OMINOUSLY, DESPITE participation by the Movement for Democratic Change (MDC) in a cross-party government, politically motivated attacks on the party’s activists by Zimbabwean president Robert Mugabe loyalists appear to have resumed.
Over the past two weeks, a party source says, a number of MDC activists from around the country have contacted the former opposition party to say they have been assaulted by supporters of Mugabe’s Zanu-PF party, who, they allege, are preparing a new wave of violence for the rural areas.
The increase in violence against supporters of the MDC, which entered into a transitional government with Zanu-PF last February as a means to move past disputed elections, is feared to be linked to a plan to intimidate people ahead of a constitutional referendum.
“Our intelligence is telling us the joint operations committee [Mugabe’s security council, which is made up of army generals] has decided to reform the youth militia and prepare them for a campaign of ‘persuasion’ that will begin in late September,” according to the source.
Article six of Zimbabwe’s three-way powersharing deal, the global political agreement (GPA), states that a new constitution created through a people-driven consultation process must be passed into law before fresh elections can take place.
Reformists from the two MDC parties say a new people’s charter is needed to govern the nation because the current constitution has been amended by Mugabe’s party 19 times since it was adopted in 1980.
The majority of changes have increased Mugabe’s presidential powers.
The early stages of the public consultation process, which began towards the end of last month and involved political and civil-society representatives, as well as members of the public, have been tense.
Some civil-society organisations are deeply divided on how best to approach the process, with the Zimbabwe Congress of Trade Unions and the constitutional lobby group, the National Constitutional Assembly, questioning the manner in which it has taken place so far.
The two organisations are opposed to the use of the Kariba draft, negotiated between MDC and Zanu-PF in September 2007 as the basis upon which a new constitution will be crafted.

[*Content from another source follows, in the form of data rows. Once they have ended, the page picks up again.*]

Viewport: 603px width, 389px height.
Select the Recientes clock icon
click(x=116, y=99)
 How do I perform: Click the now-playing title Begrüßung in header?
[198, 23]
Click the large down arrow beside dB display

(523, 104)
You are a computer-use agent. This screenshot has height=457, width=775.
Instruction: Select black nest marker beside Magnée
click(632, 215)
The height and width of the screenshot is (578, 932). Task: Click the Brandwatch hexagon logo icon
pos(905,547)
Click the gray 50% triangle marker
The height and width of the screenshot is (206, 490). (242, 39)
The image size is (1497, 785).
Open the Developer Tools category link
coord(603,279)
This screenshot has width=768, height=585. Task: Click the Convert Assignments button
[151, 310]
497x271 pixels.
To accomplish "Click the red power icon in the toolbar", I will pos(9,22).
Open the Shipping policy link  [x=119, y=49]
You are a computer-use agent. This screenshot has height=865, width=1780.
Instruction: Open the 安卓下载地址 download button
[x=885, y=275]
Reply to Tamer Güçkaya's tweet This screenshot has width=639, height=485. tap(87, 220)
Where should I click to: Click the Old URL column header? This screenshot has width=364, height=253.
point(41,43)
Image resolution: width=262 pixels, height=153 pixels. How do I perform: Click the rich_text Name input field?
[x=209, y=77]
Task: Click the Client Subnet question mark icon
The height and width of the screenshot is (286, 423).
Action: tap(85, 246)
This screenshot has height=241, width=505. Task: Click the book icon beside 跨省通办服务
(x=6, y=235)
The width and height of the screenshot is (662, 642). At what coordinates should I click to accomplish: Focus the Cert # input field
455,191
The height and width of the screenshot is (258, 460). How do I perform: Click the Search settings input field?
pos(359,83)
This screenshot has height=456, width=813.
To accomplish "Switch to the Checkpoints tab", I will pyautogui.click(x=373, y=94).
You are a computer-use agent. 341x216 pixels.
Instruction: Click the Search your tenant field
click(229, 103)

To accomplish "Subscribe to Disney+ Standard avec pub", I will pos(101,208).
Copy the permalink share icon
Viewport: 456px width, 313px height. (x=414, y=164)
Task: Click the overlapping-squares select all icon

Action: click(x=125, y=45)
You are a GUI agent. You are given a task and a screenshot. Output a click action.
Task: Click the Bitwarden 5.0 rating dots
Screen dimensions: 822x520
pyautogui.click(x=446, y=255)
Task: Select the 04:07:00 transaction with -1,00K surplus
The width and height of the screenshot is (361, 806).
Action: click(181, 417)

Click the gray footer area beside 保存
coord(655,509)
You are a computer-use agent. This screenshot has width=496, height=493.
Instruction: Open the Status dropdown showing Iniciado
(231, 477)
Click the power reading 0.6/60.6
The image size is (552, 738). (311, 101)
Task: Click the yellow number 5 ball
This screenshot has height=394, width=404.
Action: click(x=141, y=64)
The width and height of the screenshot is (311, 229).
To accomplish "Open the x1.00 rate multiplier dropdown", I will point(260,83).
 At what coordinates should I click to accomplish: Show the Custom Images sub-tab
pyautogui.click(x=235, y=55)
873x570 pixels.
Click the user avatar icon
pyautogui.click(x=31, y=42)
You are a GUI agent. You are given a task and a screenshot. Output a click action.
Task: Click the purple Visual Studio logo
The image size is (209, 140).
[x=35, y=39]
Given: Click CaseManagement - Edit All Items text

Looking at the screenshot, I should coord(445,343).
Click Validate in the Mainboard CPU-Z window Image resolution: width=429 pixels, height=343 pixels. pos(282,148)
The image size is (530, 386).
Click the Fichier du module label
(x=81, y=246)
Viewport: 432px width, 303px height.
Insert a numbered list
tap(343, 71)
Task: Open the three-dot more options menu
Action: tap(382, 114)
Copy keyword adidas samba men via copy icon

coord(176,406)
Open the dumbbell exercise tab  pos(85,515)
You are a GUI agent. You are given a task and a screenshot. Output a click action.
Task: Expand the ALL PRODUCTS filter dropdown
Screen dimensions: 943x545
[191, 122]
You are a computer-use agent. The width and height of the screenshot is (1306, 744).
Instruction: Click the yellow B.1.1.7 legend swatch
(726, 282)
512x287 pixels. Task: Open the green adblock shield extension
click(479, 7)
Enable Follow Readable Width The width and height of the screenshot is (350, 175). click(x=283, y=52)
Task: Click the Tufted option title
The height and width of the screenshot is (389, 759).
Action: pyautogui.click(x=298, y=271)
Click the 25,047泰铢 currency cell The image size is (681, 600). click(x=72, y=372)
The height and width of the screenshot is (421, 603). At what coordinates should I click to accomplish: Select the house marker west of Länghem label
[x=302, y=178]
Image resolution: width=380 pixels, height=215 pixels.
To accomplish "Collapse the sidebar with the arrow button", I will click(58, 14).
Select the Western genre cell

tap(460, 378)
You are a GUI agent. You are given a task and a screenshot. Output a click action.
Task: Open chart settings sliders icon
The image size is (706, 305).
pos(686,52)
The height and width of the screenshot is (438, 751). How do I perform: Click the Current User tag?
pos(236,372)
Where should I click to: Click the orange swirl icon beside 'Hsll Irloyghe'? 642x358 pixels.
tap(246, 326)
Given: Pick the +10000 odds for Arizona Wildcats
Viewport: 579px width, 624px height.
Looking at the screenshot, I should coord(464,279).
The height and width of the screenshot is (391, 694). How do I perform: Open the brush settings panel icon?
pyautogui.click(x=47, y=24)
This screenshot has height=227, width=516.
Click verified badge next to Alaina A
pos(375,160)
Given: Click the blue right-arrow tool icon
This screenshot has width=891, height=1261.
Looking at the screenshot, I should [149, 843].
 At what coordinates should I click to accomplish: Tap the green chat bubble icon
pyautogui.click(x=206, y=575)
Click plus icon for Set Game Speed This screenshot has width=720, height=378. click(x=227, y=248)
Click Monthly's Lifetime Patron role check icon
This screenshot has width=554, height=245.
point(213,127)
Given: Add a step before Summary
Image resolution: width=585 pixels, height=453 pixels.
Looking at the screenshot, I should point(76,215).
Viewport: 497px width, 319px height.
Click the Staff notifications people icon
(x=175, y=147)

The MDC and Zanu-PF are also on a collision course over the document, as the former sees it as a starting point, while the latter wants it to become the constitution, as it leaves Mugabe’s presidential powers mostly intact.
Late last month the MDC’s national executive said: “The MDC believes in a truly people-driven constitution-making process where the unfettered will of the people must be reflected.”
However, the state-owned daily, the Herald, argued recently that carrying out widespread public meetings to gather public opinion was a waste of money when there were “many more pressing priorities crying out for funding”.
The consultation process has been made more difficult by the fact that it has started at a time when the transitional government parties appear to be drifting apart rather than coming together.
In the most recent sign of a fracture, MDC government ministers boycotted a cabinet meeting at the end of June that had been brought forward by Mugabe so that he could chair the meeting before flying to Libya for an African Union summit.
The MDC ministers were apparently upset that Mugabe was unwilling to allow the prime minister, Morgan Tsvangirai, who should chair in his absence, to take control of the meeting.
The recent political attacks, which began with the assault of an opposition election agent in the northern Zambezi valley at the end of last month, have raised tensions among grassroots MDC members, with a growing number of them calling on the party to pull out of the GPA, which was signed by Zimbabwe’s three main political parties.
The disaffected members are asking why the party should continue in the powersharing arrangement it produced when several outstanding GPA issues, including the ongoing harassment and jailing of party members by the police and judiciary, remain far from resolved.
MDC welfare secretary Kerry Kay told The Irish Times that the rule of law was not being respected by Zanu-PF, which remains in control of the security forces and the judiciary.
“What we are seeing is selective justice. Our members are being attacked and jailed, while the Zanu-PF people who looted and raped last year [during the disputed general election] are getting away scot-free,” she said.
Much to many MDC members’ despair, Tsvangirai has repeatedly tried to play down the severity of some of the breaches of the GPA, including the resurgence of white-owned farm invasions, by his political rivals in recent times.
According to the first victim of the latest attacks, who travelled from the rural village of Muzarabani to MDC headquarters in Harare late last week, his attackers were definitely members of Zanu-PF, as they had assaulted him on a previous occasion during last year’s general election.
The man, whose name has been withheld for safety reasons, told the MDC his attackers smashed his arm with the blunt side of an axe after confronting him as he walked home from his local shop.
He is currently in a Harare hospital recovering from surgery to save his shattered limb.
On Monday, the MDC received another report of an attack on one of its members, who worked as a party chairman in Mranda Pfungwe in Mashonaland.
The man was attacked by two Zanu-PF war veterans as he was gardening outside his house.
He was hit on the head with an axe by one of the men, and was due to arrive in Harare yesterday for medical treatment.